*Assignment*.
Wherever "Suspensions" occurs in the entries, copy the line that holds it.

Pixel coordinate grounding data
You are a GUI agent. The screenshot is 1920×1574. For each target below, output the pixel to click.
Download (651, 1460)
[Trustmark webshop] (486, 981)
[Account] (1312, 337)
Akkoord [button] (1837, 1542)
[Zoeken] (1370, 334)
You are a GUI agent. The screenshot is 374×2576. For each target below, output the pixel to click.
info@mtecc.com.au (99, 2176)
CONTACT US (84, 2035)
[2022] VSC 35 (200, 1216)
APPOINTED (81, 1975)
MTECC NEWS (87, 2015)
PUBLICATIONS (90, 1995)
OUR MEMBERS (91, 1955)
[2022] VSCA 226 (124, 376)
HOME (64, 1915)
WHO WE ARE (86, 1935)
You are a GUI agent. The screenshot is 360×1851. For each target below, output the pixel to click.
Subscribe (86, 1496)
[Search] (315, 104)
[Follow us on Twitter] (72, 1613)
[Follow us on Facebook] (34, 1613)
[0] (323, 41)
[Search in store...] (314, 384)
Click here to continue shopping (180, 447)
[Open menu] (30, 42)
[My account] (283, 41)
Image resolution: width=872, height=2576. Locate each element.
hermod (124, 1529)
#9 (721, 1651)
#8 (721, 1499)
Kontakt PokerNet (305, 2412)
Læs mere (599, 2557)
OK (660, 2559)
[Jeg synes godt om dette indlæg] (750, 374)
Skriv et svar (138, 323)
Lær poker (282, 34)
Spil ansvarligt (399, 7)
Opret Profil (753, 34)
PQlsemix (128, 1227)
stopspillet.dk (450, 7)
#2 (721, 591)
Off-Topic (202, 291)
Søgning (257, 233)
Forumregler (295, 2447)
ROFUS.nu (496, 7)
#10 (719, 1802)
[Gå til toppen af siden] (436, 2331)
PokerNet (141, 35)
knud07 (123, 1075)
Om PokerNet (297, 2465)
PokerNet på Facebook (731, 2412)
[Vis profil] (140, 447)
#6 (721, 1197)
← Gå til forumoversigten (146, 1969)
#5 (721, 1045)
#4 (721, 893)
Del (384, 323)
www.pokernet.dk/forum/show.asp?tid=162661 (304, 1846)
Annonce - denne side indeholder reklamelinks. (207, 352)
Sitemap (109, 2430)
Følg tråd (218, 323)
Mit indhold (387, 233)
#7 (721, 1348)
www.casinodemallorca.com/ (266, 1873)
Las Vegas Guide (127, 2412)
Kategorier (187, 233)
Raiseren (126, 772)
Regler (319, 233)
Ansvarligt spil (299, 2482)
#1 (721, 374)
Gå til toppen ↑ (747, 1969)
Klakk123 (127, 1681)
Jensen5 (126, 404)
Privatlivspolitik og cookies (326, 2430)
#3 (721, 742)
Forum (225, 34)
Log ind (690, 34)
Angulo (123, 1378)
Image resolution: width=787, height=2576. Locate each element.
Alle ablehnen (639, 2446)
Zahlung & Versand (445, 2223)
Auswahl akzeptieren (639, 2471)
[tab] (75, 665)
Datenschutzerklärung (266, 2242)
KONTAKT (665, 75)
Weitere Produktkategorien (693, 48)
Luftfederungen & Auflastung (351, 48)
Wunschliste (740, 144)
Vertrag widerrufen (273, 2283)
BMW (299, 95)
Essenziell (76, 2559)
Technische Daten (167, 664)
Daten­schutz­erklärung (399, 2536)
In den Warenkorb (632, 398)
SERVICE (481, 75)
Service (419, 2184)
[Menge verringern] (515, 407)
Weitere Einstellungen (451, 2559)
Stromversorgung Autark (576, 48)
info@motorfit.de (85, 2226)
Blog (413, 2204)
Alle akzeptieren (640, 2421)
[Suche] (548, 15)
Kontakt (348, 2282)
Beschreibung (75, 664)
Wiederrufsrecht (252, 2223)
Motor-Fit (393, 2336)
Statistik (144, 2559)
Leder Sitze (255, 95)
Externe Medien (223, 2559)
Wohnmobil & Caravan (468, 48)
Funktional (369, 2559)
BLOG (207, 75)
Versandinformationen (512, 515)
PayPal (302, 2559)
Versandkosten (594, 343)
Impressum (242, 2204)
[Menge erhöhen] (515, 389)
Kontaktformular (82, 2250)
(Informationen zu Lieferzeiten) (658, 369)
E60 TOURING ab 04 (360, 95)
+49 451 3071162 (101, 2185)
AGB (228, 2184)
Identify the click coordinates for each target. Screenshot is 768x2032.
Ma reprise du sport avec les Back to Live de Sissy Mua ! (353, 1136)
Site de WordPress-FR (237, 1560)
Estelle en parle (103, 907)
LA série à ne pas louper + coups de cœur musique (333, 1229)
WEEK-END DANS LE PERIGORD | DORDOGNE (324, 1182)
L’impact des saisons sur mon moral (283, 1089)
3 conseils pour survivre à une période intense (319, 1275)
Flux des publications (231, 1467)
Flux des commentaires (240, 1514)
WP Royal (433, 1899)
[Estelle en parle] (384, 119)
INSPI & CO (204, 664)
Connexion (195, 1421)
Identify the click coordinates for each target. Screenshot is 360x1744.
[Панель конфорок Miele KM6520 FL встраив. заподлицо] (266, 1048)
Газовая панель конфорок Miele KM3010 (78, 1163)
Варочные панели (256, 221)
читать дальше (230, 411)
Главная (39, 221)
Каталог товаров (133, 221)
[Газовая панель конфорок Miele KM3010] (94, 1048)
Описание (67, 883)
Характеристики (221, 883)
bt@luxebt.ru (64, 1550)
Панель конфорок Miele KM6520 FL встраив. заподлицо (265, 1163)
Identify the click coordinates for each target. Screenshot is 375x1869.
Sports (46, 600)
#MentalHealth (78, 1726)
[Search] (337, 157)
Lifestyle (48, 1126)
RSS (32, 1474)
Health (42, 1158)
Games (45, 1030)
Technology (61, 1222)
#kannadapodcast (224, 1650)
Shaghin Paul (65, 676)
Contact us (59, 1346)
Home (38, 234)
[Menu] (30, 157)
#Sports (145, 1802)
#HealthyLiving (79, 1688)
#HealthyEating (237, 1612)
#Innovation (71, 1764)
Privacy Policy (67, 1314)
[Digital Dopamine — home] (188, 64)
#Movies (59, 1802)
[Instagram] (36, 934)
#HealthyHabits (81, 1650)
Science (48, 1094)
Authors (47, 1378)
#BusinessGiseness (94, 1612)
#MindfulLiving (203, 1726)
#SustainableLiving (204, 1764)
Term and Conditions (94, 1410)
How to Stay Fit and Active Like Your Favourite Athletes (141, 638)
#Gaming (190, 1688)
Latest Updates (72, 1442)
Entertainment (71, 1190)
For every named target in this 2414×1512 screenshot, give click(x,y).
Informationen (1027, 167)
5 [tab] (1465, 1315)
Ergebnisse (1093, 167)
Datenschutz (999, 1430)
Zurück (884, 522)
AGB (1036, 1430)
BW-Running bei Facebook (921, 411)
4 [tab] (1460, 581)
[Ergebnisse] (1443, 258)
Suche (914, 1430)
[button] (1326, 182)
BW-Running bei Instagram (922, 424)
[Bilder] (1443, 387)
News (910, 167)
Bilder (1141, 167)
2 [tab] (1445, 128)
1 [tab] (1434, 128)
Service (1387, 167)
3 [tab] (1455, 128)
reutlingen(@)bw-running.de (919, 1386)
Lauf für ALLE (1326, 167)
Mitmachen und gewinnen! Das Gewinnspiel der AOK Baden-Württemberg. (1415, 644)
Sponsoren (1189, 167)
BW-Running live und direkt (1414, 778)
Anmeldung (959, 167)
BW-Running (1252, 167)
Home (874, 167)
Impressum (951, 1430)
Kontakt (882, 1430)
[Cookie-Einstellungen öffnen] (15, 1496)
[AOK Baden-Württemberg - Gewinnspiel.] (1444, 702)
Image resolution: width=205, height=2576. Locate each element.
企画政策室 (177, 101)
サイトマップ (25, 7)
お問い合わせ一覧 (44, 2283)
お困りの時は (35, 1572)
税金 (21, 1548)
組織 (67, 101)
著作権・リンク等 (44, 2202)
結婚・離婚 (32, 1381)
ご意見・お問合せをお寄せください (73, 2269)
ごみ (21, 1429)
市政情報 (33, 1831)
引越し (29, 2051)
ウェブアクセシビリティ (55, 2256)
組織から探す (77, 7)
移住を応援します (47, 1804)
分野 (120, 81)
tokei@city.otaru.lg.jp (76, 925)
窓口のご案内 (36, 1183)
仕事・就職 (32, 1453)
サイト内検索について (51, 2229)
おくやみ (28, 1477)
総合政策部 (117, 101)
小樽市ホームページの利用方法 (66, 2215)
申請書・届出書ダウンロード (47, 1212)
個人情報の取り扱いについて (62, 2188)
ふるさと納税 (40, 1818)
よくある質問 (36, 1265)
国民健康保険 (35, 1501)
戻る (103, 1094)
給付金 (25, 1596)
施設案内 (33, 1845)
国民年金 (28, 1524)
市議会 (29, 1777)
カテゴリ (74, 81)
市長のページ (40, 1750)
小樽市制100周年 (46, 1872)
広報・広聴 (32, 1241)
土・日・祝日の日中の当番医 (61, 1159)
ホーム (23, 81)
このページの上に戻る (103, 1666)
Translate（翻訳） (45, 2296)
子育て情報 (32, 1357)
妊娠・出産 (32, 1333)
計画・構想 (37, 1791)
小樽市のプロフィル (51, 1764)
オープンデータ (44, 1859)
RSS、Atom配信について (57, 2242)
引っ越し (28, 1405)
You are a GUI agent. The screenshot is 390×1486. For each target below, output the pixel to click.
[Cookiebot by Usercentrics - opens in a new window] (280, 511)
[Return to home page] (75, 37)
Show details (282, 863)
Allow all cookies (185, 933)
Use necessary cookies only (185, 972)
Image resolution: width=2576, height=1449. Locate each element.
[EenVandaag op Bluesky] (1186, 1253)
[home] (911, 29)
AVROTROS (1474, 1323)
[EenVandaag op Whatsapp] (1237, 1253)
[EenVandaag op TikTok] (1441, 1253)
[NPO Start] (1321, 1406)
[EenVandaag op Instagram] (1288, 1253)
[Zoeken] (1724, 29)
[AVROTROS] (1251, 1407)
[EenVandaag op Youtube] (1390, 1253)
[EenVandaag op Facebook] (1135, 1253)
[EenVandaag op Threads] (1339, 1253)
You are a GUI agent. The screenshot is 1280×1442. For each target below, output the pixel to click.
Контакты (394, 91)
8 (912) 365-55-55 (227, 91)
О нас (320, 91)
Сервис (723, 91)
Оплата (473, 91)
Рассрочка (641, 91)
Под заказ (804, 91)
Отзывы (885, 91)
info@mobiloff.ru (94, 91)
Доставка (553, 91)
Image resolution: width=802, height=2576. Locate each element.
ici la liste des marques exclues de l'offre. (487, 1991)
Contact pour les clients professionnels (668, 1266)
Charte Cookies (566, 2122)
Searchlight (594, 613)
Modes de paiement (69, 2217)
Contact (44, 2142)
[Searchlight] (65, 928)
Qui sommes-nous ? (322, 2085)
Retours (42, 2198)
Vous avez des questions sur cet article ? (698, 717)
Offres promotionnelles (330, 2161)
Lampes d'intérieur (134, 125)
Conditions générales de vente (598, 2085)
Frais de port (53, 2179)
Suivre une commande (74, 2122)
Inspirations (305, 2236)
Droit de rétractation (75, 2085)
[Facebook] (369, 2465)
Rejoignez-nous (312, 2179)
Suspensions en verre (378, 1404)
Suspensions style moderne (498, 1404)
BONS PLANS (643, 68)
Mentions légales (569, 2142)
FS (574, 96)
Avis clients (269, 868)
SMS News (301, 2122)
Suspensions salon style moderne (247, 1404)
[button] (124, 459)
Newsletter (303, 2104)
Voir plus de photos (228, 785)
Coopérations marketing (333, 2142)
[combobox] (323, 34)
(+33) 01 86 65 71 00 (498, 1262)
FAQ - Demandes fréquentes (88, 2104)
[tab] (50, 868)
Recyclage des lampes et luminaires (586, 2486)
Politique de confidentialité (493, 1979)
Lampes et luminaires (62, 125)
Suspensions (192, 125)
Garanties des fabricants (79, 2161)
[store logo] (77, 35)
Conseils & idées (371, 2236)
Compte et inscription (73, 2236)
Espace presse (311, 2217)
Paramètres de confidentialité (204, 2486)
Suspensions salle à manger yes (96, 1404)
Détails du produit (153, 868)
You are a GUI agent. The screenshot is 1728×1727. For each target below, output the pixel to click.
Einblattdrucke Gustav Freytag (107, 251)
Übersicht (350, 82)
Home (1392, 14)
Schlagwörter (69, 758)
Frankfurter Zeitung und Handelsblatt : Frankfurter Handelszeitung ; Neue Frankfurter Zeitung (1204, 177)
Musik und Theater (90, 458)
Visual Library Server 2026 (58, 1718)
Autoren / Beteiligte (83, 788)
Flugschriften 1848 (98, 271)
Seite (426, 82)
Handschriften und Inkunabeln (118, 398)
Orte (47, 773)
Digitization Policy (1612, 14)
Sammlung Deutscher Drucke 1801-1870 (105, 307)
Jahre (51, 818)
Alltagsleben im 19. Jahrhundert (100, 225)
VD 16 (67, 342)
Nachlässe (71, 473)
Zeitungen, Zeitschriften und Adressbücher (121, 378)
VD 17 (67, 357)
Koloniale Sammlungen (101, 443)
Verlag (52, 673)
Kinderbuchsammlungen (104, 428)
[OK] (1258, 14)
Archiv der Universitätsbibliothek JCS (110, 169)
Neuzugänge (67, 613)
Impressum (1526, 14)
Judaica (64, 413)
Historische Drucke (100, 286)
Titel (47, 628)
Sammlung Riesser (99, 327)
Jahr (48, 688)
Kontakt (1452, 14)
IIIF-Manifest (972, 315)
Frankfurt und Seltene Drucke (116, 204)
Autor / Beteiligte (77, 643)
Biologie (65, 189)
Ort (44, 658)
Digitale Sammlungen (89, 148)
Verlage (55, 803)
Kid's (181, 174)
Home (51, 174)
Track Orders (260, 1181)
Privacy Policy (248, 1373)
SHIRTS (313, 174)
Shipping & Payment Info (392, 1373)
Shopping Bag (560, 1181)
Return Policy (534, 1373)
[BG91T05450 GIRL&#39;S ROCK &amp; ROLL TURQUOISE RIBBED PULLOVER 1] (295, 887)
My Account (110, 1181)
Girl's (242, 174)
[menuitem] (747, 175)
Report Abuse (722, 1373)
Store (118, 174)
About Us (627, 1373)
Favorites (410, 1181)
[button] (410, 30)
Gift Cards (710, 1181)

*Task output*.
Suspensions en verre (378, 1404)
Suspensions style moderne (498, 1404)
Suspensions salon style moderne (247, 1404)
Suspensions (192, 125)
Suspensions salle à manger yes (96, 1404)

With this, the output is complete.